━━━ DATA TO EXAMINE ━━━
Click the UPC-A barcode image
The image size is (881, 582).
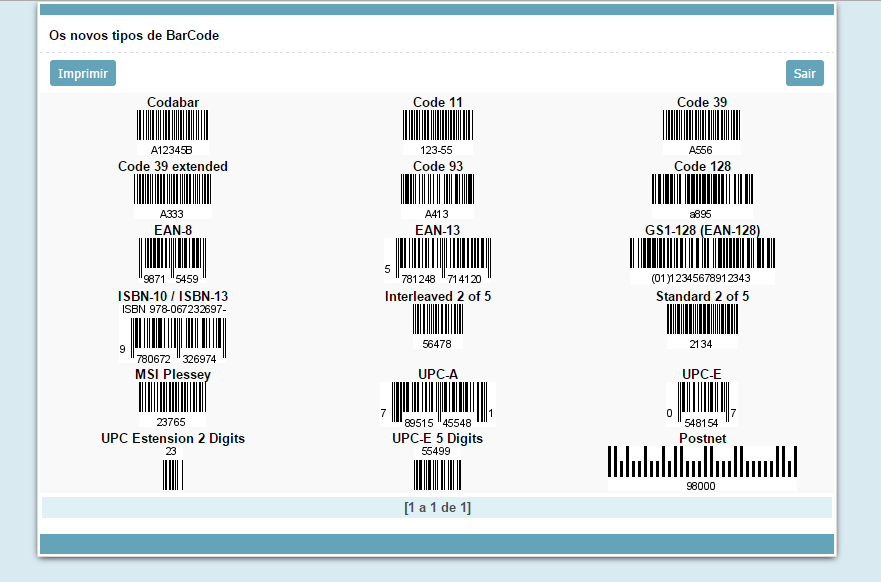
━━━
━━━ DATA TO EXAMINE ━━━
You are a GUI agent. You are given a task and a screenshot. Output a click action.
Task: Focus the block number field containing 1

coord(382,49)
━━━
━━━ DATA TO EXAMINE ━━━
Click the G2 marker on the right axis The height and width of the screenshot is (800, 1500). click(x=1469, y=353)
━━━
_PROBLEM DETAILS_: The word is "image". Copy every line above where it appears.

_REPLY_:
Click the UPC-A barcode image
The image size is (881, 582).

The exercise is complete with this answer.